▶ Task description: The forum post below recalls booting an IBM 1130. In one to three sentences, explain why that machine's bootstrap program spent its first few instructions modifying itself.

▶ Provided passage:

In article <1989Oct12.162236.24239@utzoo.uucp> henry@utzoo.uucp (Henry Spencer) writes:
>Bootstraps written before the days of decent-sized EPROMs often employ
>all kinds of dirty tricks to minimize size. 
 describes PDP8 bootstrap as...
>..  two instructions.  The first was "kick disk
>controller" (the controller handily came up in a fairly reasonable state
>after bus reset).  The second was "branch to self".[...]
Eons ago we had an IBM 1130 to boot which, you inserted a special binary
punched card in the reader and pressed "Program Load". The 1130 was a
16bit machine with an instruction format like (I think, it's been a while)
 opcode  Long Indirect Index_Reg rest
[4 bits]  [1]    [1]       [2]   [8]
But, an 80col card has only 12 rows, so the load read 12 bits into each
16bit word as [opcode] [4 zeros] [rest]. All very well, except that the XIO
(eXecute Input Output) instruction had to be Long, so the bootstrap program
spent its first few instructions franticly modifying itself to create the
reuquired instructions.

▶ Collected material:
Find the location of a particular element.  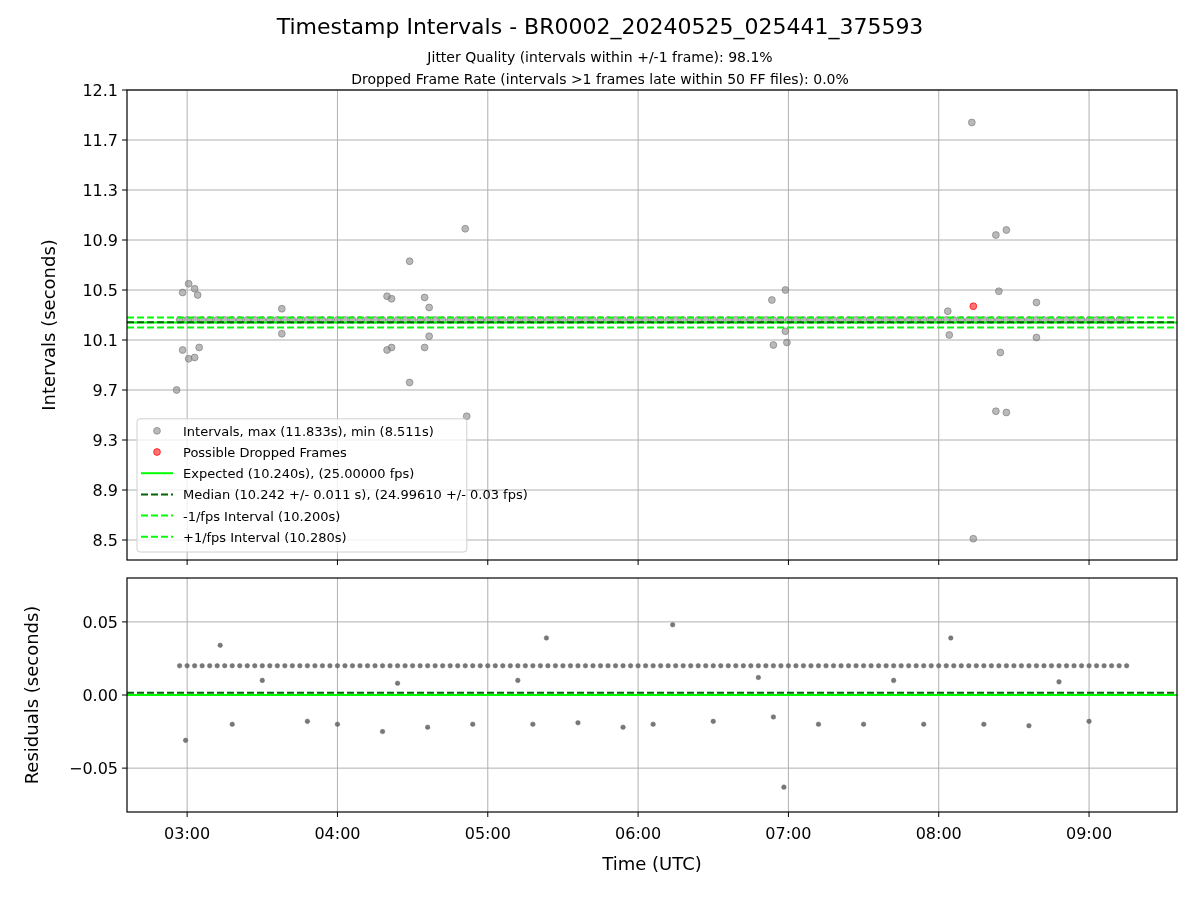

legend-label: Expected (10.240s), (25.00000 fps) is located at coordinates (299, 474).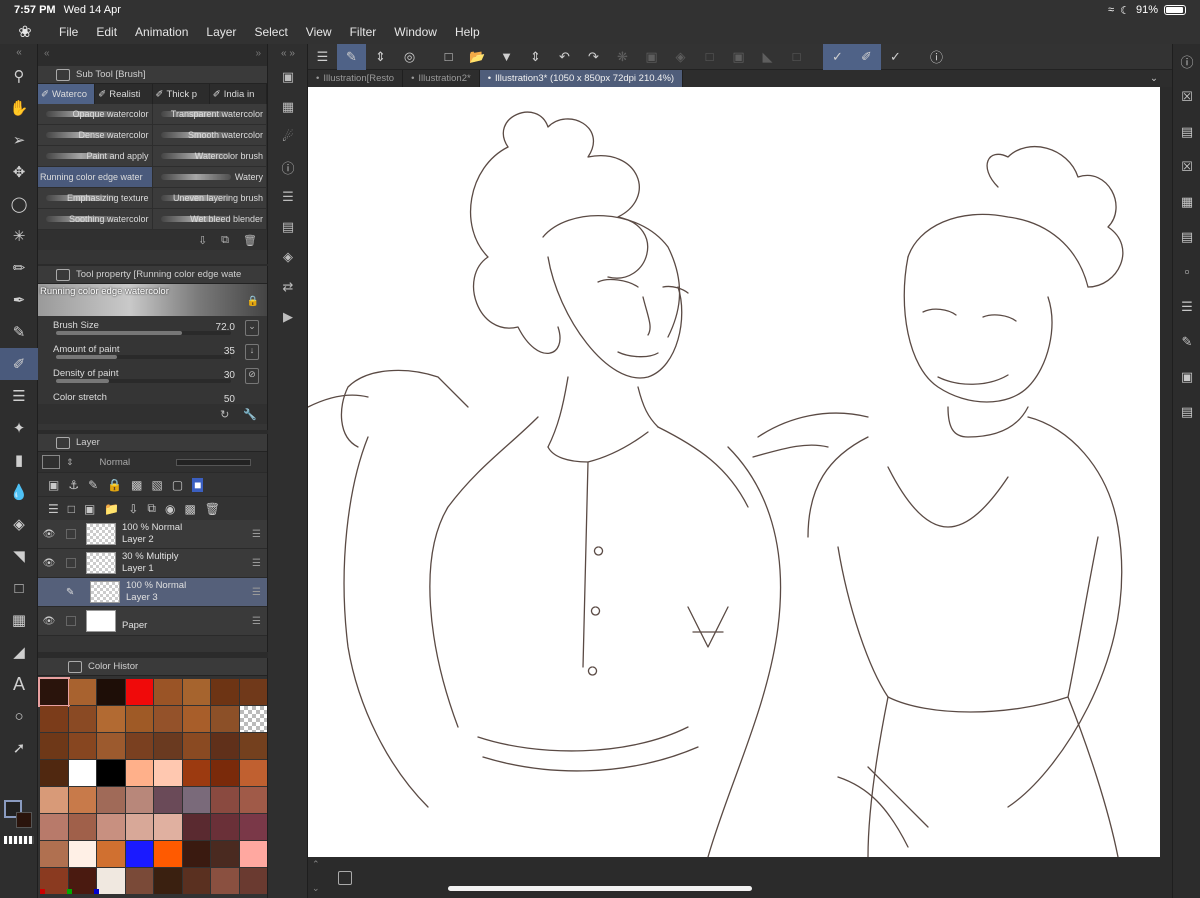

▶ Answer to the problem: An 80-column card has only 12 rows, so the load put 12 bits into each 16-bit word as the opcode, four zeros and the rest. The XIO instruction had to be Long, so the bootstrap had to modify itself to create the required instructions.